| Thüringen

Landtagsfraktionen gegen weiteren Stellenabbau bei Polizei

Politiker gegen Stellenabbau bei Thüringens Polizei.
Bild: MEV Verlag GmbH, Germany

Die Landtagsfraktionen haben sich gegen einen drastischen Stellenabbau bei der Polizei gewandt. Sie reagierten damit auf einen Bericht vom MDR, demzufolge Finanzminister Wolfgang Voß (CDU) bis 2020 jede vierte Polizistenstelle streichen wolle.

Demnach soll sich Voß in der Regierungskommission zur Verwaltungsreform dafür eingesetzt haben, die Zahl der Polizisten in den nächsten Jahren so weit zu reduzieren bis der Durchschnitt der westdeutschen Flächenländer erreicht ist. Dazu müssten rund 1.900 von derzeit etwa 7.600 Stellen eingespart werden. Bislang plant die Landesregierung den Abbau von 915 Stellen bei der Polizei bis 2020.

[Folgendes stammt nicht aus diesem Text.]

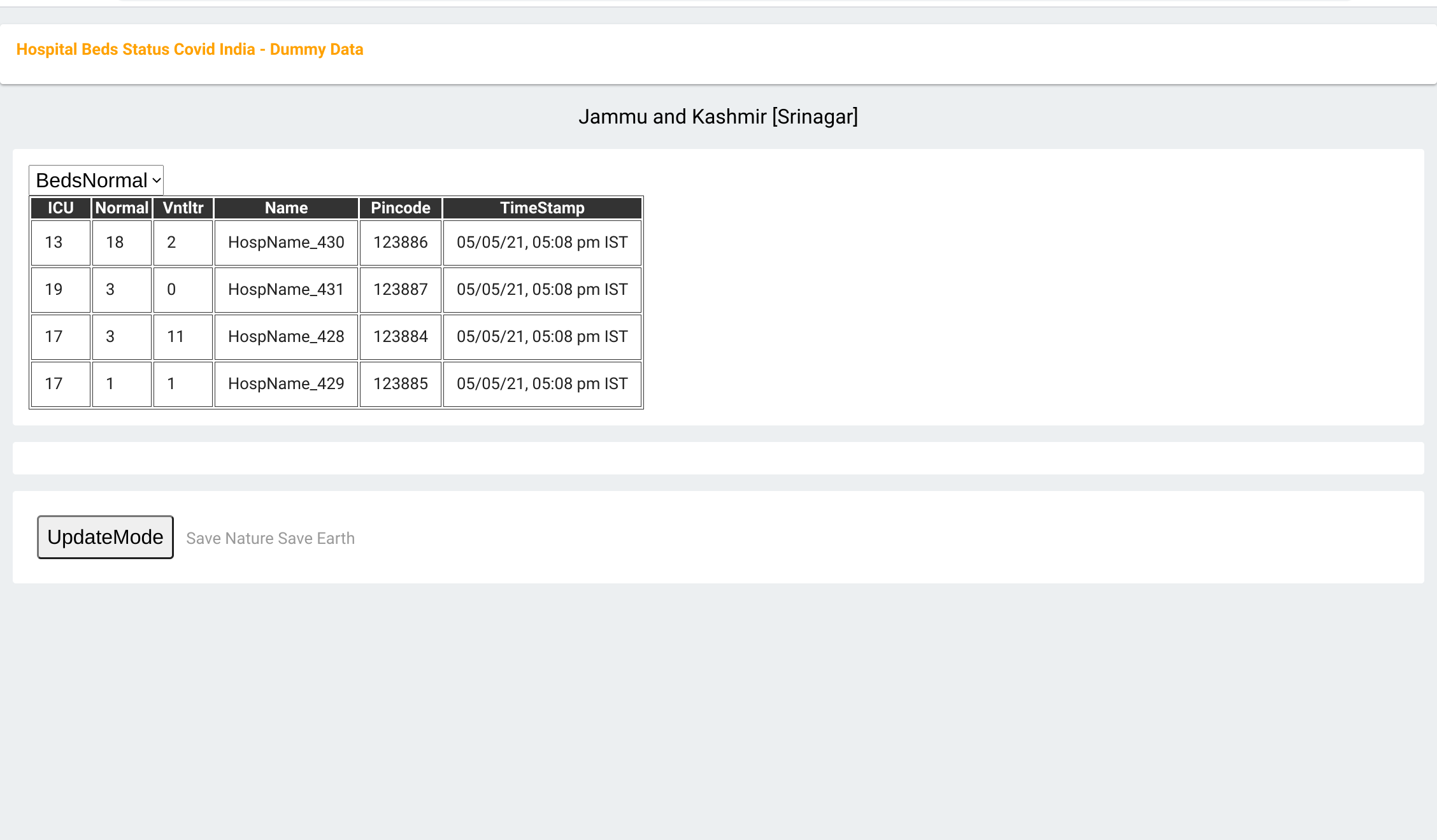Click pincode 123886 cell
Screen dimensions: 1437x840
400,243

Vorschläge einer Expertenkommission werden ausgewertet

Derzeit gebe es keine Forderung des Finanzministers nach einem zusätzlichen Stellenabbau bei der Polizei, sagte ein Sprecher des Finanzministeriums. Die Regierungskommission, die bis zur Sommerpause Eckpunkte für eine Verwaltungsreform vorlegen will, habe ihre Arbeit noch nicht beendet. Momentan würden die Vorschläge eines Expertengremiums ausgewertet, das die Streichung von rund 1.600 Polizisten-Stellen vorgeschlagen hatte.
Der innenpolitische Sprecher der Grünen, Dirk Adams, forderte das Land angesichts des hohen Altersdurchschnitts bei der Polizei auf, über notwendige Neueinstellungen nachzudenken. Auch die Innenpolitiker der CDU- und SPD-Fraktion kündigten Widerstand gegen einen drastischen Personalabbau an.